■ Written task:
Convert the records below into a JSON array of strings, one string per line, and omit any blank lines.

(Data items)

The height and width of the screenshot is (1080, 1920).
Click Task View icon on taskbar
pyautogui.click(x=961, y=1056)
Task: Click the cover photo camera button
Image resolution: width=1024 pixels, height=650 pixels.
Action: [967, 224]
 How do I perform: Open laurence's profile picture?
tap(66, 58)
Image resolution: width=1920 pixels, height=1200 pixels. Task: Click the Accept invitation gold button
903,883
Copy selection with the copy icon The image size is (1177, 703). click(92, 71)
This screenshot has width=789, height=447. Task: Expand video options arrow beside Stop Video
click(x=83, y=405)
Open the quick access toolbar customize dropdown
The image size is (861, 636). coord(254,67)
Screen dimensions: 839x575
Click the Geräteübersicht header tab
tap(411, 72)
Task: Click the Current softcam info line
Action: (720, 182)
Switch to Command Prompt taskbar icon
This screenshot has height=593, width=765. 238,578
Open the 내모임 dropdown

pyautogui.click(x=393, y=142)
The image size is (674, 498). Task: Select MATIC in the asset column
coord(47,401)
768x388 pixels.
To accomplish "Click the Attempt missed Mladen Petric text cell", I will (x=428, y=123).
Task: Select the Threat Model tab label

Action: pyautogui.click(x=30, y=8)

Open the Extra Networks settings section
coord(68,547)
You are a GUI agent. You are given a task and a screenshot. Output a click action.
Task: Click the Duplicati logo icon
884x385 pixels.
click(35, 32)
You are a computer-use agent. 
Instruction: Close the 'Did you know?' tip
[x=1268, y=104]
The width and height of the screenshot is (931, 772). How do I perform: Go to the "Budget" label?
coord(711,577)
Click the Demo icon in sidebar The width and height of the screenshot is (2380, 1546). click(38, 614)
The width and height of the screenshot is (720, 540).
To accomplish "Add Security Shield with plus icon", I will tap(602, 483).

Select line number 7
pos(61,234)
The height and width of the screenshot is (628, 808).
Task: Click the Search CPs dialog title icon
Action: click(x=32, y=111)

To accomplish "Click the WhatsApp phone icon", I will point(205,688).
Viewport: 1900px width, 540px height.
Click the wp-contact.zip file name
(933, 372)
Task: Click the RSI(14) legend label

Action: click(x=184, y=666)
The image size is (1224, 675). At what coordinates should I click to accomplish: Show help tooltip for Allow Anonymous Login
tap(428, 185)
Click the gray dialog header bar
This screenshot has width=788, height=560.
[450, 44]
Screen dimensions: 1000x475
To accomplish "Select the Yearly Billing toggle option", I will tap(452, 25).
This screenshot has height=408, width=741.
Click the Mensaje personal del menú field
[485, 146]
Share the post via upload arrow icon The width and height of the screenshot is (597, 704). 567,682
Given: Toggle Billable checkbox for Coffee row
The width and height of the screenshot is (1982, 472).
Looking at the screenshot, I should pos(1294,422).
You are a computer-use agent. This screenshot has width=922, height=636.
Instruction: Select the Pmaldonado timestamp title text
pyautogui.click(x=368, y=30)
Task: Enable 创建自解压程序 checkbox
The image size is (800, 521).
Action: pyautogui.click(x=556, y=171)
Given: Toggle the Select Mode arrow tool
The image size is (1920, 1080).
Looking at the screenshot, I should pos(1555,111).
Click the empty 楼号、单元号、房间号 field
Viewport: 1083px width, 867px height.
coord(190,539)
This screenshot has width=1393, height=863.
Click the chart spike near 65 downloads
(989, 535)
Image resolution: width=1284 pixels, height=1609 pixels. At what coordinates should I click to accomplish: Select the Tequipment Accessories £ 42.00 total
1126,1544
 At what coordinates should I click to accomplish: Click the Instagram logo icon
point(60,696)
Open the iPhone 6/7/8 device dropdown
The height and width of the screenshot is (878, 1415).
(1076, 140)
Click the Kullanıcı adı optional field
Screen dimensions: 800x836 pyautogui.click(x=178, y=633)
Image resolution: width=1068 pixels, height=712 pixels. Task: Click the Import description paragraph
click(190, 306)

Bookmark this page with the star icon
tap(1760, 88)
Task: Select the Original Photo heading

■ Written solution:
[
  "The height and width of the screenshot is (1080, 1920).",
  "Click Task View icon on taskbar",
  "pyautogui.click(x=961, y=1056)",
  "Task: Click the cover photo camera button",
  "Image resolution: width=1024 pixels, height=650 pixels.",
  "Action: [967, 224]",
  " How do I perform: Open laurence's profile picture?",
  "tap(66, 58)",
  "Image resolution: width=1920 pixels, height=1200 pixels. Task: Click the Accept invitation gold button",
  "903,883",
  "Copy selection with the copy icon The image size is (1177, 703). click(92, 71)",
  "This screenshot has width=789, height=447. Task: Expand video options arrow beside Stop Video",
  "click(x=83, y=405)",
  "Open the quick access toolbar customize dropdown",
  "The image size is (861, 636). coord(254,67)",
  "Screen dimensions: 839x575",
  "Click the Geräteübersicht header tab",
  "tap(411, 72)",
  "Task: Click the Current softcam info line",
  "Action: (720, 182)",
  "Switch to Command Prompt taskbar icon",
  "This screenshot has height=593, width=765. 238,578",
  "Open the 내모임 dropdown",
  "pyautogui.click(x=393, y=142)",
  "The image size is (674, 498). Task: Select MATIC in the asset column",
  "coord(47,401)",
  "768x388 pixels.",
  "To accomplish \"Click the Attempt missed Mladen Petric text cell\", I will (x=428, y=123).",
  "Task: Select the Threat Model tab label",
  "Action: pyautogui.click(x=30, y=8)",
  "Open the Extra Networks settings section",
  "coord(68,547)",
  "You are a GUI agent. You are given a task and a screenshot. Output a click action.",
  "Task: Click the Duplicati logo icon",
  "884x385 pixels.",
  "click(35, 32)",
  "You are a computer-use agent. ",
  "Instruction: Close the 'Did you know?' tip",
  "[x=1268, y=104]",
  "The width and height of the screenshot is (931, 772). How do I perform: Go to the \"Budget\" label?",
  "coord(711,577)",
  "Click the Demo icon in sidebar The width and height of the screenshot is (2380, 1546). click(38, 614)",
  "The width and height of the screenshot is (720, 540).",
  "To accomplish \"Add Security Shield with plus icon\", I will tap(602, 483).",
  "Select line number 7",
  "pos(61,234)",
  "The height and width of the screenshot is (628, 808).",
  "Task: Click the Search CPs dialog title icon",
  "Action: click(x=32, y=111)",
  "To accomplish \"Click the WhatsApp phone icon\", I will point(205,688).",
  "Viewport: 1900px width, 540px height.",
  "Click the wp-contact.zip file name",
  "(933, 372)",
  "Task: Click the RSI(14) legend label",
  "Action: click(x=184, y=666)",
  "The image size is (1224, 675). At what coordinates should I click to accomplish: Show help tooltip for Allow Anonymous Login",
  "tap(428, 185)",
  "Click the gray dialog header bar",
  "This screenshot has width=788, height=560.",
  "[450, 44]",
  "Screen dimensions: 1000x475",
  "To accomplish \"Select the Yearly Billing toggle option\", I will tap(452, 25).",
  "This screenshot has height=408, width=741.",
  "Click the Mensaje personal del menú field",
  "[485, 146]",
  "Share the post via upload arrow icon The width and height of the screenshot is (597, 704). 567,682",
  "Given: Toggle Billable checkbox for Coffee row",
  "The width and height of the screenshot is (1982, 472).",
  "Looking at the screenshot, I should pos(1294,422).",
  "You are a computer-use agent. This screenshot has width=922, height=636.",
  "Instruction: Select the Pmaldonado timestamp title text",
  "pyautogui.click(x=368, y=30)",
  "Task: Enable 创建自解压程序 checkbox",
  "The image size is (800, 521).",
  "Action: pyautogui.click(x=556, y=171)",
  "Given: Toggle the Select Mode arrow tool",
  "The image size is (1920, 1080).",
  "Looking at the screenshot, I should pos(1555,111).",
  "Click the empty 楼号、单元号、房间号 field",
  "Viewport: 1083px width, 867px height.",
  "coord(190,539)",
  "This screenshot has width=1393, height=863.",
  "Click the chart spike near 65 downloads",
  "(989, 535)",
  "Image resolution: width=1284 pixels, height=1609 pixels. At what coordinates should I click to accomplish: Select the Tequipment Accessories £ 42.00 total",
  "1126,1544",
  " At what coordinates should I click to accomplish: Click the Instagram logo icon",
  "point(60,696)",
  "Open the iPhone 6/7/8 device dropdown",
  "The height and width of the screenshot is (878, 1415).",
  "(1076, 140)",
  "Click the Kullanıcı adı optional field",
  "Screen dimensions: 800x836 pyautogui.click(x=178, y=633)",
  "Image resolution: width=1068 pixels, height=712 pixels. Task: Click the Import description paragraph",
  "click(190, 306)",
  "Bookmark this page with the star icon",
  "tap(1760, 88)",
  "Task: Select the Original Photo heading"
]